La leadership e il processo decisionale sono tra le principali sfide che lo sport deve affrontare in termini di uguaglianza di genere. Il principio di gender equality è condiviso da molti e citato spesso nei documenti istituzionali, ma al pratico trova raramente un riscontro.
In Italia, su 44 federazioni sportive c’è solo una donna ai vertici, la neoeletta Antonella Granata, prima storica presidentessa di una federazione sportiva nazionale, quella dello Squash. Di recente sono salite da 4 a 13 le vicepresidenti di federazione, tuttavia il numero di quote rosa con effettivo potere decisionale resta ancora molto basso. E anche in Europa la situazione resta critica con una sola donna presidente (Hockey) contro 27 uomini.
Il CIO (Comitato Olimpico Internazionale) si sta impegnando sul tema, e ha dichiarato di porsi l’obiettivo della parità di genere ai Giochi Olimpici di Parigi 2024, dopo aver mosso i primi passi in questa direzione già a Tokyo 2021, dove si è raggiunto il 49% di atlete donne. Secondo il recente statement del CIO sulla gender equality, ad oggi le donne rappresentano il 37.5% fra i membri totali del CIO, il 33,3% nel IOC Executive Board (contro il 26,6% pre-Olympic Agenda), il 47,8% dei membri delle commissioni CIO (erano il 20,3% nella pre-Olympic Agenda) e il 53% nell’amministrazione del Comitato stesso.

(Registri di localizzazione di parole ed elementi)
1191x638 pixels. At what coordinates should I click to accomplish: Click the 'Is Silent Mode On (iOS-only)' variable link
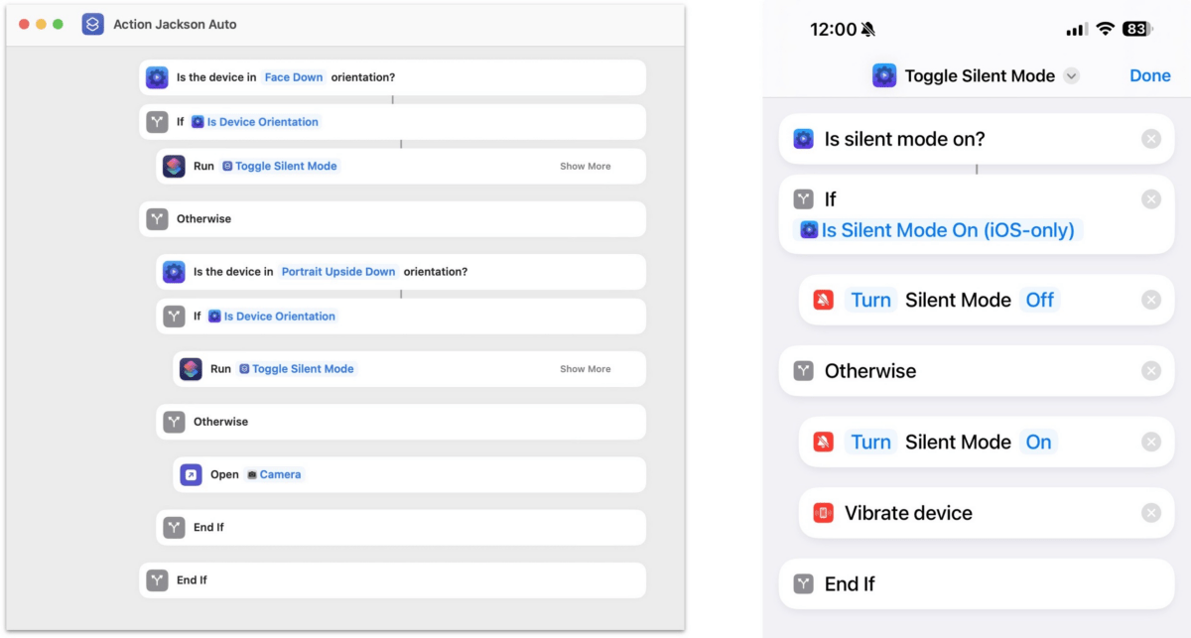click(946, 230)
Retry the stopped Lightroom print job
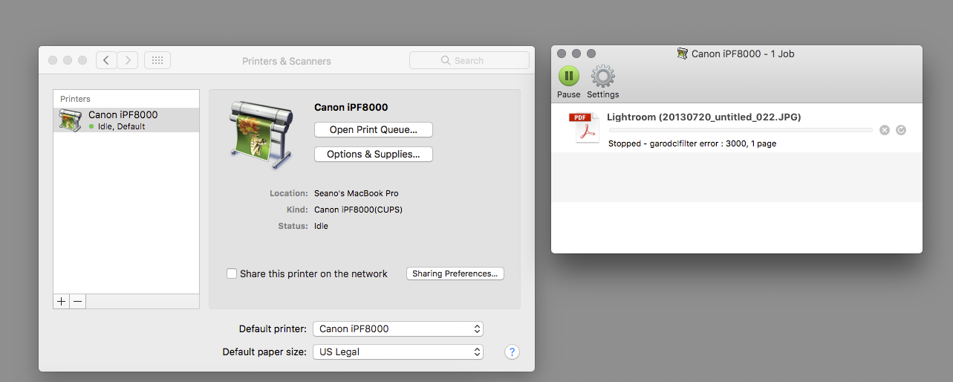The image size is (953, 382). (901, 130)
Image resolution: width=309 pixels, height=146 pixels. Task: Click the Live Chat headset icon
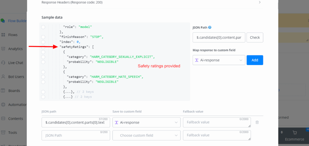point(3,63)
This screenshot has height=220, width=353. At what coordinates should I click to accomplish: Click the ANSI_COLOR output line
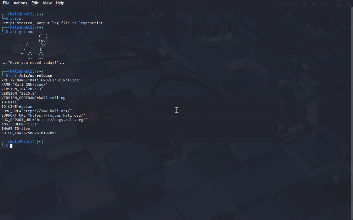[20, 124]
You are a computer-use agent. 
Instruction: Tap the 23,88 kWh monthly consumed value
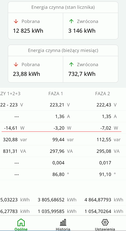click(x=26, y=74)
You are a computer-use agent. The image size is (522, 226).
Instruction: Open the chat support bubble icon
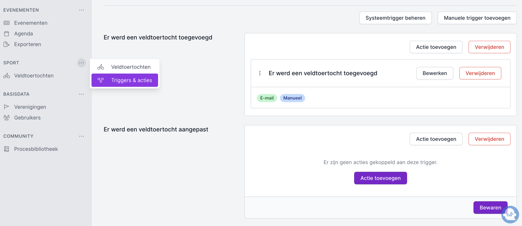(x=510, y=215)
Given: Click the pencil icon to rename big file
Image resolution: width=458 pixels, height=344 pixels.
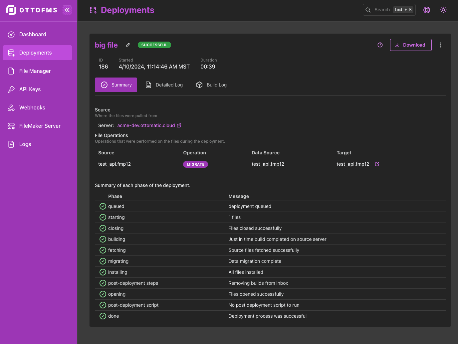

COSA FARE:
• 1. Riassumi in due frasi il testo sulla parità di genere ai vertici dello sport.
• 2. Fornisci il seguito del testo sulla parità di genere ai vertici dello sport, partendo subito dopo la sua ultima frase.

RISULTATI ATTESI:
• 1. Nello sport la parità di genere nella leadership e nel processo decisionale è citata spesso nei documenti istituzionali ma trova raramente riscontro: in Italia, su 44 federazioni, solo una ha una donna al vertice, Antonella Granata dello Squash, e in Europa c'è una sola presidente contro 27 uomini. Il CIO si è posto l'obiettivo della parità di genere ai Giochi Olimpici di Parigi 2024, dopo aver raggiunto il 49% di atlete a Tokyo 2021, e oggi le donne sono il 37,5% dei suoi membri totali.

• 2.
Per quanto riguarda lo sport praticato, il movimento femminile nel complesso è in crescita. A fare da apripista è stato il calcio femminile, la cui visibilità in Italia ha registrato un forte aumento dopo il Mondiale del 2019 trasmesso per la prima volta in prima serata su Rai 1. Aumenta l’attenzione verso le ragazze della nazionale di Milena Bartolini che sono pronte a farci rivivere le stesse emozioni di due anni fa grazie alla qualifica ai prossimi Europei 2022, che si disputeranno in Inghilterra. In parallelo, le calciatrici stanno acquisendo negli ultimi tempi maggiore visibilità anche nei club di Serie A, affiancando i colleghi uomini per esempio nella presentazione delle maglie per la nuova stagione. Ma la strada è sempre lunga. Resta ancora predominante la visibilità offerta sui media alla compagine maschile dello sport.
Indiscusse protagoniste del panorama sportivo femminile italiano sono invece le atlete degli sport invernali. Grazie al loro talento e alle importanti vittorie ottenute negli ultimi anni, sono seguite da un pubblico sempre più vasto. Per citarne alcune: Sofia Goggia, Marta Bassino e Federica Brignone nello sci alpino, Dorothea Wierer nel biathlon, Arianna Fontana nel pattinaggio short track e Michela Moioli nello snowboard. Senza dimenticare che le ragazze d’oro della neve sono state le ambassador per la candidatura alle Olimpiadi di Milano-Cortina 2026, dimostrando non solo meriti sportivi ma anche grandi capacità di comunicazione e coinvolgimento.
Credit foto: Getty Images di Eurosport.it
Un tema legato all’uguaglianza di genere è sicuramente il pay gap, ovvero la differenza nella retribuzione corrisposta alle atlete donne che frequentemente è più bassa di quella della controparte maschile. Secondo un interessante report di Deloitte, il gender gap nello sport è destinato ad assottigliarsi: lentamente, ma accadrà.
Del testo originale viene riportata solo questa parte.